Extrait à lire:
----------------------------------------
Autre exemple avec le groupe CMN, qui investit massivement dans la cybersécurité et les nouvelles technologies. "On retrouve de l’IA dans les machines d’imagerie pour une meilleure qualité d’image et d’analyse, ce qui induit une réduction du temps d’examen mais aussi des doses d’injection au patient", précise Thomas Poisson.
"Les sujets ESG ne sont plus une option mais une obligation"
Qualité, attractivité, confraternité
"Les sujets ESG ne sont plus une option mais une obligation", affirme Édouard de Beaufort. Tandis que les soignants se concentrent sur les soins, les investisseurs financiers placent notamment les sujets extra-médicaux en haut de la pile. "Les investisseurs sont aussi là pour aider les praticiens à établir et suivre une véritable politique RSE, à commencer par un mapping des améliorations à mettre en place en matière de politique d'achats durables, maîtrise de l’énergie ou retraitement des déchets médicaux en vue d’une décarbonation du secteur, clé pour la santé environnementale", indique Julie Vern Cesano-Gouffrant. Les initiatives en la matière se multiplient et les investissements en QVT se consolident. Cécile Nguyen Cluzel affirme que "si l’on veut construire de vraies entreprises de santé, il faut offrir de la mobilité, des possibilités d’évolution, une culture d’entreprise et des process RH solides". Entre autres.
----------------------------------------
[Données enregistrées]
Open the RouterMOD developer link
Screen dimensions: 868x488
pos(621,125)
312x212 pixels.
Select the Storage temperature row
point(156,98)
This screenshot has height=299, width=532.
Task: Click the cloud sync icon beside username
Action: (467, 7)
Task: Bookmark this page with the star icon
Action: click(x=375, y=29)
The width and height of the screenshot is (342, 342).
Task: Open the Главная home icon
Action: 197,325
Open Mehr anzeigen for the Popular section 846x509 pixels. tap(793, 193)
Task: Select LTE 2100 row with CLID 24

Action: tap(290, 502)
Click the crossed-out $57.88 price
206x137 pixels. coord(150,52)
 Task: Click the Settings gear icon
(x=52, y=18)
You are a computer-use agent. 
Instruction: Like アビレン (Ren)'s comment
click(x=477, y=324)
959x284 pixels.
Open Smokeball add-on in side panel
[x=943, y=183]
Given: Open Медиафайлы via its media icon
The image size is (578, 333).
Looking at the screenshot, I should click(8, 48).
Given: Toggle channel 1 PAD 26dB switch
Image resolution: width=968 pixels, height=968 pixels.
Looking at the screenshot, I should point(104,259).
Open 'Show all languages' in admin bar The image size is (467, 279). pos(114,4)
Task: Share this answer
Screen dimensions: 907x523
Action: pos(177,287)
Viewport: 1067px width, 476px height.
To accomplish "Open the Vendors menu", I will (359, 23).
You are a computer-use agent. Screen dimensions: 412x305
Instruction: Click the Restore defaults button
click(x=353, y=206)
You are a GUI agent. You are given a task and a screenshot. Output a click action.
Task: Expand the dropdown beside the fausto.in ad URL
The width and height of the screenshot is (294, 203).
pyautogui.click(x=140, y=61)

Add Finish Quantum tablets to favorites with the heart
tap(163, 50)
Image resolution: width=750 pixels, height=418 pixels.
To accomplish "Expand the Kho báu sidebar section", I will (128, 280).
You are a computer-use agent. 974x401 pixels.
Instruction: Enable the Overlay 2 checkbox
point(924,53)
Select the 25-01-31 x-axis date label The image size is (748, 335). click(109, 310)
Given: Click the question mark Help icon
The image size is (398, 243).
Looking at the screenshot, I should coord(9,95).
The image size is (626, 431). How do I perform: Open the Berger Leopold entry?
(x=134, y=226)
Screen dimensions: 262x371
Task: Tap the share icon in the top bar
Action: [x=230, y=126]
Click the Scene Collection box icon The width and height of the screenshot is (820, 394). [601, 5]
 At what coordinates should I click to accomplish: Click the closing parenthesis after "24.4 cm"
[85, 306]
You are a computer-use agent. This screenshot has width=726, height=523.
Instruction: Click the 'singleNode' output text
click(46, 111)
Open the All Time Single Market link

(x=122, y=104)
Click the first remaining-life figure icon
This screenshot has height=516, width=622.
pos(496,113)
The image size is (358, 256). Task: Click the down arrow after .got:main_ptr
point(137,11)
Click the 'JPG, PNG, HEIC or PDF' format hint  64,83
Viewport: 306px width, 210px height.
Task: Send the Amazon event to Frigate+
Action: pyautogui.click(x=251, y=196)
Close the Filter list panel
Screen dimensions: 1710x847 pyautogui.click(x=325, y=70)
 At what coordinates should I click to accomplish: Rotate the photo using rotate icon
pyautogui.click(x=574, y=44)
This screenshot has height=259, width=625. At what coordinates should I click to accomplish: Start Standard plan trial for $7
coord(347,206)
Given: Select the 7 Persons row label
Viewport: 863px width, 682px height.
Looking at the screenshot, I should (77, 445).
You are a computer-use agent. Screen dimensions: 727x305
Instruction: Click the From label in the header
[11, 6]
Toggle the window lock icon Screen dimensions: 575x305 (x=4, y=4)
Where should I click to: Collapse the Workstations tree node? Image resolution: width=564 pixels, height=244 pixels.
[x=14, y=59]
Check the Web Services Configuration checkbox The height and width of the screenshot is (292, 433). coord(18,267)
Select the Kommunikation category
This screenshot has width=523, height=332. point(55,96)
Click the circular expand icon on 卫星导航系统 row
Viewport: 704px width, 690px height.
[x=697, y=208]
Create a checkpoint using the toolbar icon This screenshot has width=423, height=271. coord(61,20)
----------------------------------------
Consigne de travail 1: Recopiez le passage de l'extrait sur l'investissement dans le secteur de la santé, depuis « Autre exemple avec » jusqu'à « précise Thomas Poisson. » inclus.
Consigne de travail 2: Traduisez en anglais la phrase suivante de l'extrait sur l'investissement dans le secteur de la santé : « Tandis que les soignants se concentrent sur les soins, les investisseurs financiers placent notamment les sujets extra-médicaux en haut de la pile. »
Consigne de travail 3: Rédigez la suite de l'extrait sur l'investissement dans le secteur de la santé, en reprenant après sa dernière phrase.

Résultat de l'exercice 1:
Autre exemple avec le groupe CMN, qui investit massivement dans la cybersécurité et les nouvelles technologies. "On retrouve de l’IA dans les machines d’imagerie pour une meilleure qualité d’image et d’analyse, ce qui induit une réduction du temps d’examen mais aussi des doses d’injection au patient", précise Thomas Poisson.

Résultat de l'exercice 2: While caregivers focus on care, financial investors place non-medical issues, in particular, at the top of the pile.

Résultat de l'exercice 3:
De fait, les professions médicales sont désormais réputées pour la crise qui les touche. Daniel Einhorn pointe du doigt le taux élevé de burn out chez les vétérinaires. Dans cette profession, où il faut assurer une continuité de soins 24h/24h, les candidats se font de plus en plus rares. D’où l’intérêt de les soutenir au quotidien "avec des process qui allègent les pressions". La santé mentale tient également à la façon dont ils gèrent leur travail : "Grâce à la notion d’actionnariat médical, le vétérinaire libéral reste maître de sa pratique tout en bénéficiant du soutien de la communauté d’associés du réseau". Avec un salariat vétérinaire en forte hausse et un déclin de l’attrait pour la direction de clinique, de nombreux libéraux quittent leur cabinet sans repreneur. La consolidation se révèle alors nécessaire pour garantir la transmission. Dans ce contexte, Gilles Bigot ajoute que "la formule clé se situe entre le meilleur des deux mondes" à la croisée du médical et du financier, et ce, que l’on se positionne en faveur ou contre les consolidations.